----- Supplied information -----

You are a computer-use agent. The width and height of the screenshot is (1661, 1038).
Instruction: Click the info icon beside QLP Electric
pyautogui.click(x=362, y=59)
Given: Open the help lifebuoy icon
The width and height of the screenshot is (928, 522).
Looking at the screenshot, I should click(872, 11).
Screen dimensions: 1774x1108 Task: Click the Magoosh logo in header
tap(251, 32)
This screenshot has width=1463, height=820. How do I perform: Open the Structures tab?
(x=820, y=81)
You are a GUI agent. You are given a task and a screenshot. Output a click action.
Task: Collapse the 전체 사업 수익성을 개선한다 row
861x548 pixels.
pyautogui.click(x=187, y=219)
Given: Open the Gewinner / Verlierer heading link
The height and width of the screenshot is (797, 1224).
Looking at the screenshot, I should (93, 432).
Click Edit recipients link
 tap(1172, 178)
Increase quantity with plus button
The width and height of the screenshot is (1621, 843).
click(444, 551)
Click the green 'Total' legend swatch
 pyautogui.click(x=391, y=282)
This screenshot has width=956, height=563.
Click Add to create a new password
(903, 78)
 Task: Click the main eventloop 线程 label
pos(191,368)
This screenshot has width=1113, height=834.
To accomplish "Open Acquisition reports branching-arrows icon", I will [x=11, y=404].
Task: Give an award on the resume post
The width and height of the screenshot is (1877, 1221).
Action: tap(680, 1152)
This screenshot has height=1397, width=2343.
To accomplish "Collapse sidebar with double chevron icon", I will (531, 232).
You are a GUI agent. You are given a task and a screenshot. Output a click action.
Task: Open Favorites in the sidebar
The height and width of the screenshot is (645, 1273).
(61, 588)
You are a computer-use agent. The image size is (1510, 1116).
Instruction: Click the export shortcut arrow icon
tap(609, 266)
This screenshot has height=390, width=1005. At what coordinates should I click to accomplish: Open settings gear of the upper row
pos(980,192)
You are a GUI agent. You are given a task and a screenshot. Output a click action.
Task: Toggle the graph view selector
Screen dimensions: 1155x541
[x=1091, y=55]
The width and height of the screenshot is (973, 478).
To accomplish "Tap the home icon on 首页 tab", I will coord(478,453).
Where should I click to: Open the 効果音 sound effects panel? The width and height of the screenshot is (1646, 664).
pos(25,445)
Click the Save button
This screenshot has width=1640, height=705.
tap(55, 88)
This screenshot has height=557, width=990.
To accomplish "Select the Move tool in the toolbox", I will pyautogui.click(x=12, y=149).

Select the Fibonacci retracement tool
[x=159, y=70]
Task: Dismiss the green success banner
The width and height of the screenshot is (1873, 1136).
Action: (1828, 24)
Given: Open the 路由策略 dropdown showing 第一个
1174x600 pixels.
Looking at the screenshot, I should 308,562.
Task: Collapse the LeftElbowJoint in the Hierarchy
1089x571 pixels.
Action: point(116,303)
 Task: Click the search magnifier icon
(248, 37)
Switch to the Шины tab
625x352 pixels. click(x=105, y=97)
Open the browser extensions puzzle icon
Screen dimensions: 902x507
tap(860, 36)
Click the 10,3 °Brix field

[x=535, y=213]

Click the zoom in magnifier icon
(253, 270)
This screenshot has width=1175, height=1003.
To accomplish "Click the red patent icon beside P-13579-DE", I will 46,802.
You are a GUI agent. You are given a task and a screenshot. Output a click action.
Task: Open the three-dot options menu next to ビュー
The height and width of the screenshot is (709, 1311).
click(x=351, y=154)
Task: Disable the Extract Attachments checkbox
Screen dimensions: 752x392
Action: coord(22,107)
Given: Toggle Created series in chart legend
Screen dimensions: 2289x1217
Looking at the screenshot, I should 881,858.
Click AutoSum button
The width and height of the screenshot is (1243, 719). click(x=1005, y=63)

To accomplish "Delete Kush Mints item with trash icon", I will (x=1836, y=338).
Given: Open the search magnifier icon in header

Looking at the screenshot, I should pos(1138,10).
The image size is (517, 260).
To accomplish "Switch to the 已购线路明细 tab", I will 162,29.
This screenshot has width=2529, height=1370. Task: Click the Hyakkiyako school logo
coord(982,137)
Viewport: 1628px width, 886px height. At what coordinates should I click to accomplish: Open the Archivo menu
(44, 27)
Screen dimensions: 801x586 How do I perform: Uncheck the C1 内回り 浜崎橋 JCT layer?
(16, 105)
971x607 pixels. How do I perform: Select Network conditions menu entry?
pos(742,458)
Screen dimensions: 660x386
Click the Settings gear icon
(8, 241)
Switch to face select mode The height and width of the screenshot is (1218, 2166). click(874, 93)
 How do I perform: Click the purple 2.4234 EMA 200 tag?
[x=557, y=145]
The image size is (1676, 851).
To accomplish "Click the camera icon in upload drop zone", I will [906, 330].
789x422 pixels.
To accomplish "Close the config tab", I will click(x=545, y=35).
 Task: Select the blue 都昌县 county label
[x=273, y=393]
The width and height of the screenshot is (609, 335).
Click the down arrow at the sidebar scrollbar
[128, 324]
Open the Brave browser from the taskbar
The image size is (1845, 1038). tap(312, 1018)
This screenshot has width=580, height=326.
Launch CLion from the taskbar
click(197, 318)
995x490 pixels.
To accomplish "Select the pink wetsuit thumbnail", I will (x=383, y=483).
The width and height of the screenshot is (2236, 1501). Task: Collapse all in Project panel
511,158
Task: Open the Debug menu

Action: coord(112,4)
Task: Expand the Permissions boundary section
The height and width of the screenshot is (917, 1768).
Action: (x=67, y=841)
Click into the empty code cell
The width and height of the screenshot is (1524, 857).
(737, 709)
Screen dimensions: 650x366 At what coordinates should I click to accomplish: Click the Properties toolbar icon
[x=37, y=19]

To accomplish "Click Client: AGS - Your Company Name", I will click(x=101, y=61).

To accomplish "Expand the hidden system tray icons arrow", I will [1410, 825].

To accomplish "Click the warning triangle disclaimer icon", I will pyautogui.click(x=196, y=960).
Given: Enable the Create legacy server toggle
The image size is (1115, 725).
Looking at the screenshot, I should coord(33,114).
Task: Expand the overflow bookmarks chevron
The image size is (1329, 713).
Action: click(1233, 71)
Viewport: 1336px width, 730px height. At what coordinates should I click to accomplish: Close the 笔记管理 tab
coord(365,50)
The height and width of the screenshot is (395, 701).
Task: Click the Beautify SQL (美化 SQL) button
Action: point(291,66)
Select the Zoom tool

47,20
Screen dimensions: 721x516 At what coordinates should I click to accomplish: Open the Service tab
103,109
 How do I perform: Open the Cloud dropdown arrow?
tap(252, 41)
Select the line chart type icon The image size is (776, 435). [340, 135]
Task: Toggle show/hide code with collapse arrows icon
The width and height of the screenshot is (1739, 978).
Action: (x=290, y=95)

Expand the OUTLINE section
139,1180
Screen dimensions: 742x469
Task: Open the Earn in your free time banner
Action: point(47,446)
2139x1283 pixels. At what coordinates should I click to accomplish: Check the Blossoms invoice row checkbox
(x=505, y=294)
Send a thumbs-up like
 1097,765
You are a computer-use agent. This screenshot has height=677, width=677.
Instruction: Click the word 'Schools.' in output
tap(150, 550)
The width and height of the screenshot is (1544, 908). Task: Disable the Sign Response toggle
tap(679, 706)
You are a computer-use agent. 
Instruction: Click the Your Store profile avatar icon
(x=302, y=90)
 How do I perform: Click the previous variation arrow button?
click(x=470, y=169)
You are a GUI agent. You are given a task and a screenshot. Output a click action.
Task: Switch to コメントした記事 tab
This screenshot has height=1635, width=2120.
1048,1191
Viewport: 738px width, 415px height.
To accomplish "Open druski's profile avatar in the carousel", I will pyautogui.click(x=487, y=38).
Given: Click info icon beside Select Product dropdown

-----

_Problem requirements_
A word-for-word transcription of the data above is required.

_Task answer_
You are a computer-use agent. The width and height of the screenshot is (1661, 1038).
Instruction: Click the info icon beside QLP Electric
pyautogui.click(x=362, y=59)
Given: Open the help lifebuoy icon
The width and height of the screenshot is (928, 522).
Looking at the screenshot, I should click(872, 11).
Screen dimensions: 1774x1108 Task: Click the Magoosh logo in header
tap(251, 32)
This screenshot has width=1463, height=820. How do I perform: Open the Structures tab?
(x=820, y=81)
You are a GUI agent. You are given a task and a screenshot. Output a click action.
Task: Collapse the 전체 사업 수익성을 개선한다 row
861x548 pixels.
pyautogui.click(x=187, y=219)
Given: Open the Gewinner / Verlierer heading link
The height and width of the screenshot is (797, 1224).
Looking at the screenshot, I should (93, 432).
Click Edit recipients link
 tap(1172, 178)
Increase quantity with plus button
The width and height of the screenshot is (1621, 843).
click(444, 551)
Click the green 'Total' legend swatch
 pyautogui.click(x=391, y=282)
This screenshot has width=956, height=563.
Click Add to create a new password
(903, 78)
 Task: Click the main eventloop 线程 label
pos(191,368)
This screenshot has width=1113, height=834.
To accomplish "Open Acquisition reports branching-arrows icon", I will [x=11, y=404].
Task: Give an award on the resume post
The width and height of the screenshot is (1877, 1221).
Action: tap(680, 1152)
This screenshot has height=1397, width=2343.
To accomplish "Collapse sidebar with double chevron icon", I will (531, 232).
You are a GUI agent. You are given a task and a screenshot. Output a click action.
Task: Open Favorites in the sidebar
The height and width of the screenshot is (645, 1273).
(61, 588)
You are a computer-use agent. The image size is (1510, 1116).
Instruction: Click the export shortcut arrow icon
tap(609, 266)
This screenshot has height=390, width=1005. At what coordinates should I click to accomplish: Open settings gear of the upper row
pos(980,192)
You are a GUI agent. You are given a task and a screenshot. Output a click action.
Task: Toggle the graph view selector
Screen dimensions: 1155x541
[x=1091, y=55]
The width and height of the screenshot is (973, 478).
To accomplish "Tap the home icon on 首页 tab", I will coord(478,453).
Where should I click to: Open the 効果音 sound effects panel? The width and height of the screenshot is (1646, 664).
pos(25,445)
Click the Save button
This screenshot has width=1640, height=705.
tap(55, 88)
This screenshot has height=557, width=990.
To accomplish "Select the Move tool in the toolbox", I will pyautogui.click(x=12, y=149).

Select the Fibonacci retracement tool
[x=159, y=70]
Task: Dismiss the green success banner
The width and height of the screenshot is (1873, 1136).
Action: (1828, 24)
Given: Open the 路由策略 dropdown showing 第一个
1174x600 pixels.
Looking at the screenshot, I should 308,562.
Task: Collapse the LeftElbowJoint in the Hierarchy
1089x571 pixels.
Action: point(116,303)
 Task: Click the search magnifier icon
(248, 37)
Switch to the Шины tab
625x352 pixels. click(x=105, y=97)
Open the browser extensions puzzle icon
Screen dimensions: 902x507
tap(860, 36)
Click the 10,3 °Brix field

[x=535, y=213]

Click the zoom in magnifier icon
(253, 270)
This screenshot has width=1175, height=1003.
To accomplish "Click the red patent icon beside P-13579-DE", I will 46,802.
You are a GUI agent. You are given a task and a screenshot. Output a click action.
Task: Open the three-dot options menu next to ビュー
The height and width of the screenshot is (709, 1311).
click(x=351, y=154)
Task: Disable the Extract Attachments checkbox
Screen dimensions: 752x392
Action: coord(22,107)
Given: Toggle Created series in chart legend
Screen dimensions: 2289x1217
Looking at the screenshot, I should 881,858.
Click AutoSum button
The width and height of the screenshot is (1243, 719). click(x=1005, y=63)

To accomplish "Delete Kush Mints item with trash icon", I will (x=1836, y=338).
Given: Open the search magnifier icon in header

Looking at the screenshot, I should pos(1138,10).
The image size is (517, 260).
To accomplish "Switch to the 已购线路明细 tab", I will 162,29.
This screenshot has width=2529, height=1370. Task: Click the Hyakkiyako school logo
coord(982,137)
Viewport: 1628px width, 886px height. At what coordinates should I click to accomplish: Open the Archivo menu
(44, 27)
Screen dimensions: 801x586 How do I perform: Uncheck the C1 内回り 浜崎橋 JCT layer?
(16, 105)
971x607 pixels. How do I perform: Select Network conditions menu entry?
pos(742,458)
Screen dimensions: 660x386
Click the Settings gear icon
(8, 241)
Switch to face select mode The height and width of the screenshot is (1218, 2166). click(874, 93)
 How do I perform: Click the purple 2.4234 EMA 200 tag?
[x=557, y=145]
The image size is (1676, 851).
To accomplish "Click the camera icon in upload drop zone", I will [906, 330].
789x422 pixels.
To accomplish "Close the config tab", I will click(x=545, y=35).
 Task: Select the blue 都昌县 county label
[x=273, y=393]
The width and height of the screenshot is (609, 335).
Click the down arrow at the sidebar scrollbar
[128, 324]
Open the Brave browser from the taskbar
The image size is (1845, 1038). tap(312, 1018)
This screenshot has width=580, height=326.
Launch CLion from the taskbar
click(197, 318)
995x490 pixels.
To accomplish "Select the pink wetsuit thumbnail", I will (x=383, y=483).
The width and height of the screenshot is (2236, 1501). Task: Collapse all in Project panel
511,158
Task: Open the Debug menu

Action: coord(112,4)
Task: Expand the Permissions boundary section
The height and width of the screenshot is (917, 1768).
Action: (x=67, y=841)
Click into the empty code cell
The width and height of the screenshot is (1524, 857).
(737, 709)
Screen dimensions: 650x366 At what coordinates should I click to accomplish: Click the Properties toolbar icon
[x=37, y=19]

To accomplish "Click Client: AGS - Your Company Name", I will click(x=101, y=61).

To accomplish "Expand the hidden system tray icons arrow", I will [1410, 825].

To accomplish "Click the warning triangle disclaimer icon", I will pyautogui.click(x=196, y=960).
Given: Enable the Create legacy server toggle
The image size is (1115, 725).
Looking at the screenshot, I should coord(33,114).
Task: Expand the overflow bookmarks chevron
The image size is (1329, 713).
Action: click(1233, 71)
Viewport: 1336px width, 730px height. At what coordinates should I click to accomplish: Close the 笔记管理 tab
coord(365,50)
The height and width of the screenshot is (395, 701).
Task: Click the Beautify SQL (美化 SQL) button
Action: point(291,66)
Select the Zoom tool

47,20
Screen dimensions: 721x516 At what coordinates should I click to accomplish: Open the Service tab
103,109
 How do I perform: Open the Cloud dropdown arrow?
tap(252, 41)
Select the line chart type icon The image size is (776, 435). [340, 135]
Task: Toggle show/hide code with collapse arrows icon
The width and height of the screenshot is (1739, 978).
Action: (x=290, y=95)

Expand the OUTLINE section
139,1180
Screen dimensions: 742x469
Task: Open the Earn in your free time banner
Action: point(47,446)
2139x1283 pixels. At what coordinates should I click to accomplish: Check the Blossoms invoice row checkbox
(x=505, y=294)
Send a thumbs-up like
 1097,765
You are a computer-use agent. This screenshot has height=677, width=677.
Instruction: Click the word 'Schools.' in output
tap(150, 550)
The width and height of the screenshot is (1544, 908). Task: Disable the Sign Response toggle
tap(679, 706)
You are a computer-use agent. 
Instruction: Click the Your Store profile avatar icon
(x=302, y=90)
 How do I perform: Click the previous variation arrow button?
click(x=470, y=169)
You are a GUI agent. You are given a task and a screenshot. Output a click action.
Task: Switch to コメントした記事 tab
This screenshot has height=1635, width=2120.
1048,1191
Viewport: 738px width, 415px height.
To accomplish "Open druski's profile avatar in the carousel", I will pyautogui.click(x=487, y=38).
Given: Click info icon beside Select Product dropdown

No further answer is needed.